Monday, December 16, 2019

Yet Another Grumble From The Slushpile!

I’m back again with more complaints about my slushpile. I’ve done a few posts about this before, but not recently.

For those of you who haven’t followed this blog for long, I read slush for Andromeda Spaceways, formerly Andromeda Spaceways Inflight Magazine. For personal reasons, slush reading is now my only connection, but I used to be a member of the committee, even edited some stories for the anniversary issues and a couple of issues in my own right. It was a good experience, and I’m proud to say that one of my authors, Michelle Goldsmith, had her story reprinted in Year’s Best Australian Fantasy And Horror, and another, C. Stuart Hardwick, is now a regular contributor to Analog, one of the world’s top SF magazines. She made her second sale to me for ASIM, his was a first sale. ASIM(now ASM) is a semi-prozine, so doesn’t pay much, but we’ve published the first or second stories of some very big names. 

Unfortunately, being a low-paying semi-prozine means you also get all the rubbish already rejected in the US. After all, who would send a story to an Australian semi-prozine when they can have a go first at Fantasy And SF or Asimov’s? So, those distinguished magazines throw the stories back at the authors and guess who gets to read them next? And is expected to comment on them? 

We actually got an email from the slush wrangler a while back asking us to try to put through at least one story in five to the next round, because ... no. Not going to happen with me. Sorry. If I don’t think a story is publishable I’ll say so, 

It may be that I’m finding so very little that looks publishable because at this stage I’m only reading one story a week. I just can’t bring myself to do more, because I have my own writing to consider, even though one more story a week and comments which I’m doing anyway would give me a subscription. (I saw an ad from another magazine, far better known than mine, which wanted slush readers to do 20 stories a DAY and offered nothing but the honour of slushing for them!) It just seems to me that I can remember reading some utterly wonderful stories in the past, some of which ended up getting awards.

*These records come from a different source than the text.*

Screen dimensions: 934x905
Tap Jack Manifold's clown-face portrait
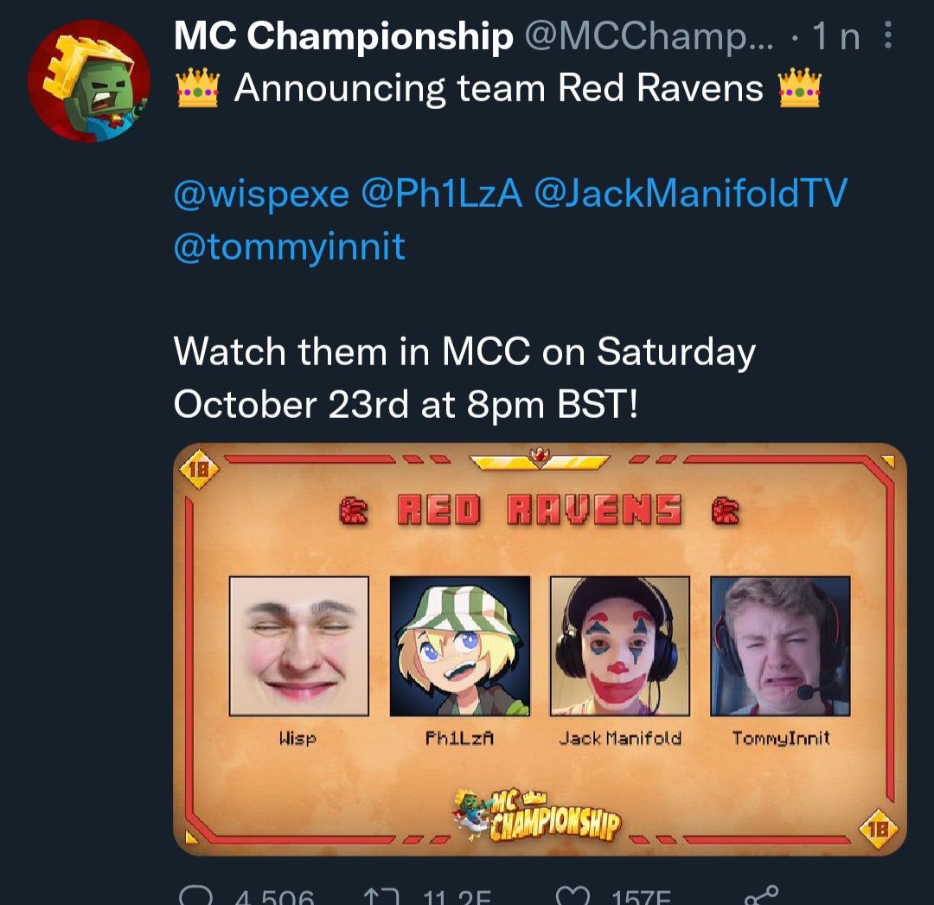(620, 645)
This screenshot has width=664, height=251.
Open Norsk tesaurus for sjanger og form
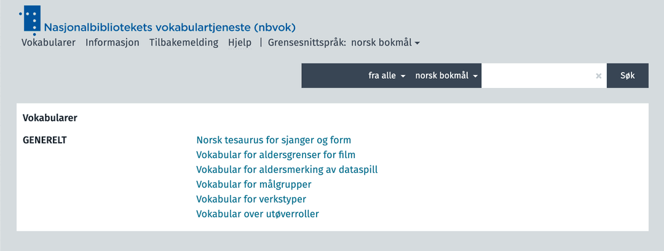[x=274, y=140]
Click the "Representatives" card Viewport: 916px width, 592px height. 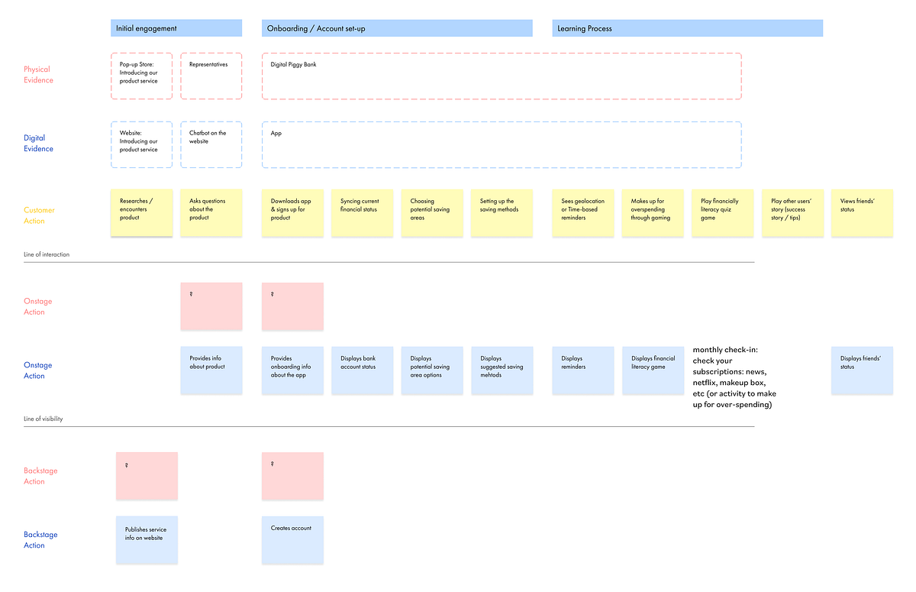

Not now. I was pleased, recently, to receive a story I thought publishable. But it was the first in at least a year. 

To be fair, it has been a while since I read a story that was full of typos, grammar mistakes and punctuation errors. These days I only have to think about the story. 

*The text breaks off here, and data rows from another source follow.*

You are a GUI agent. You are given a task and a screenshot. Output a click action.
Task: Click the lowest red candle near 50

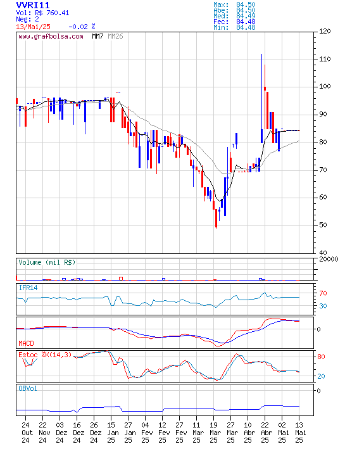216,219
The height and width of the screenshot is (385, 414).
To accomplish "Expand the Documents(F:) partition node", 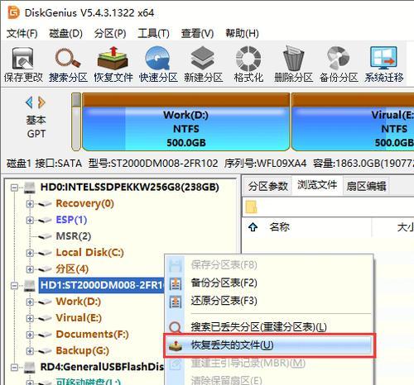I will click(x=30, y=335).
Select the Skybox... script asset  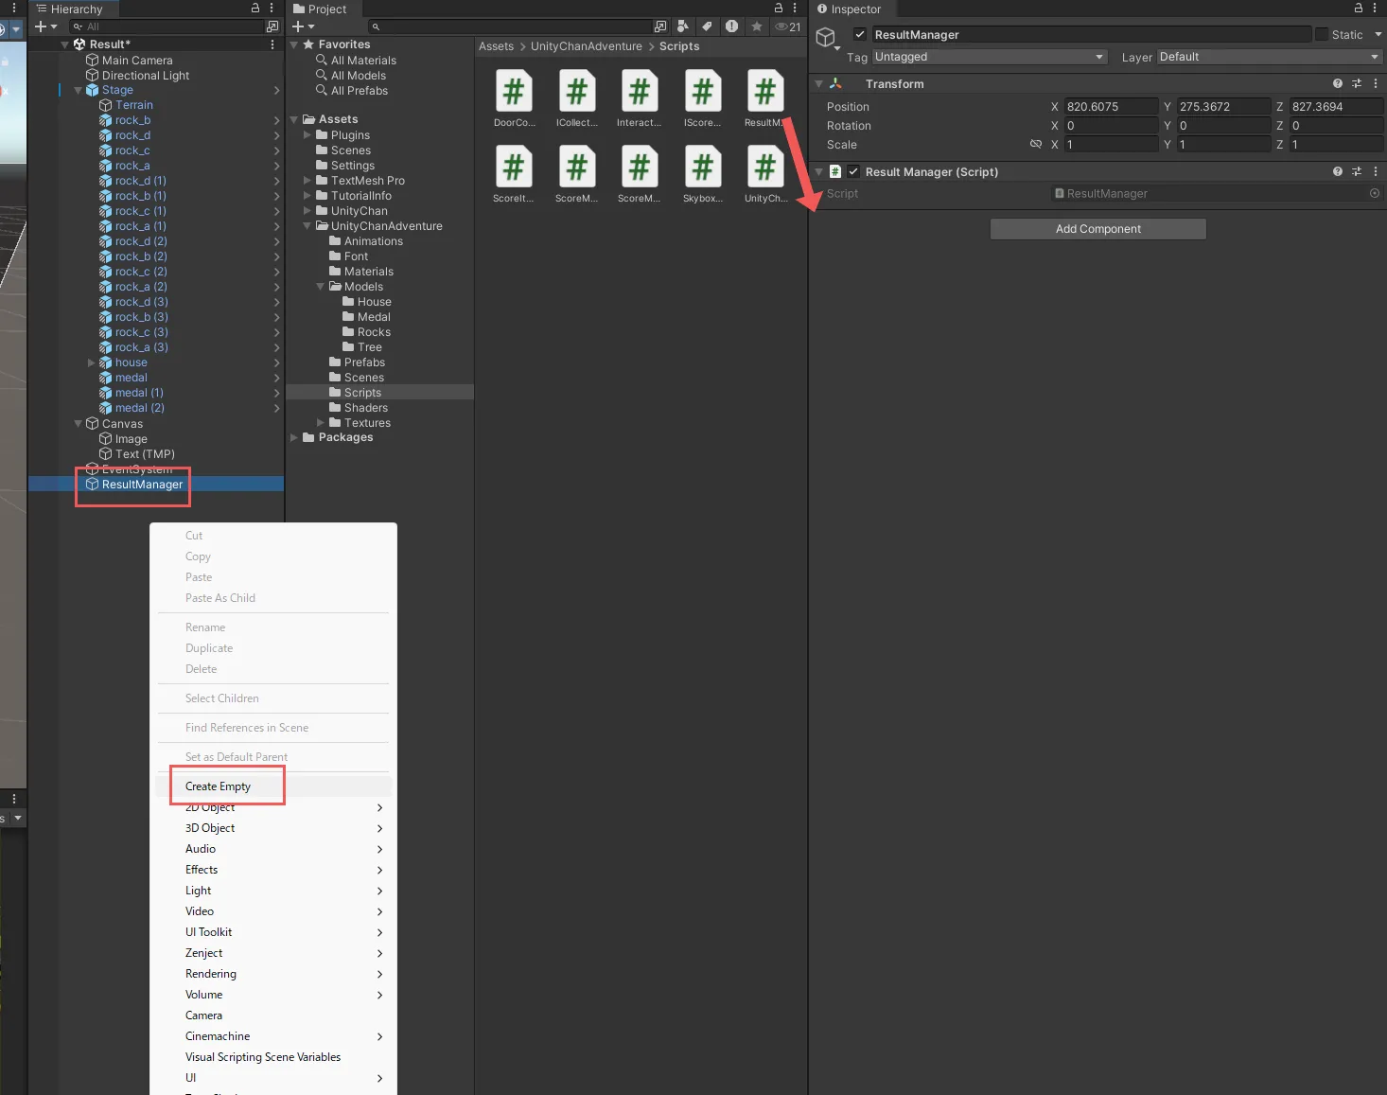[702, 168]
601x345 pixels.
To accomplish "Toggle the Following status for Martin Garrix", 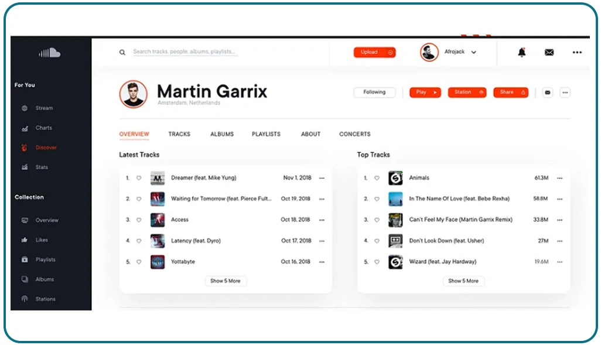I will 374,92.
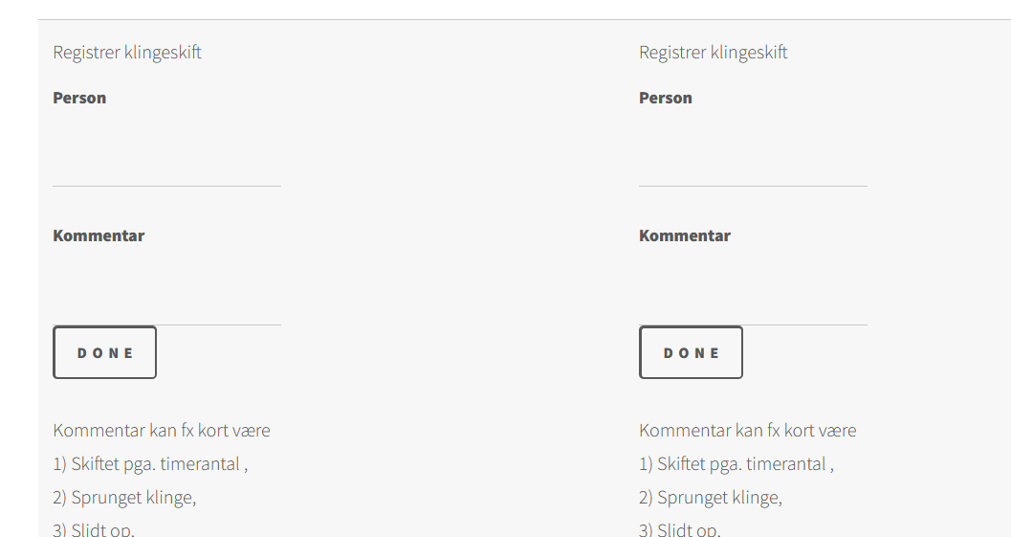Click the Kommentar label in right form
Image resolution: width=1011 pixels, height=537 pixels.
[x=685, y=235]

But the stories I read nearly all need a lot of work. They often don’t make sense, even after a second reading. I won’t go into too much  detail here, as we read them blind and for all I know the authors might be reading this post. I mostly let a story “rest” overnight before I write my comments or make my final decision as to whether it should go on to the next round. (Some of the stories have gone to the second round already, making me wonder why). 

I try not to be rude, but I guess that comments on a rejected story are always going to make you feel as if your baby has been called ugly. I will sometimes suggest the author read a story or novel which handled a similar theme better. 

There have been several space operas in my inbox lately. I love space opera, so I’m probably harder on those than other genres. I try not to be, but I’m reading these as a reader, after all, not as an editor. If I ask myself whether I’d want to pay money for a zine that had this or that story in it and the answer is no, it’s no. 

The frustrating thing is when  a story is almost publishable, but not quite. You get almost through what looks like a story you can pass on to the next round...and then the ending lets you down - badly. I’ve had several of those lately. And I can’t pass them on, I just can’t.

Today’s submission was - well, it was fan fiction, basically. Fan fiction of a classic novel, but fanfic. The author assumed the reader would know what was going on. I did know what it was referring to, but not everyone would. I wouldn’t have minded so much if the story hadn’t raised more questions than it was worth trying to answer, even if the author could do that. A beta reader might have picked that up.


The thing is, other authors have done it too, but much better. I guess the author was unlucky to get me in the second round. 

In fact, I think I’m the slush reader authors pray they won’t get! I wish I wasn’t.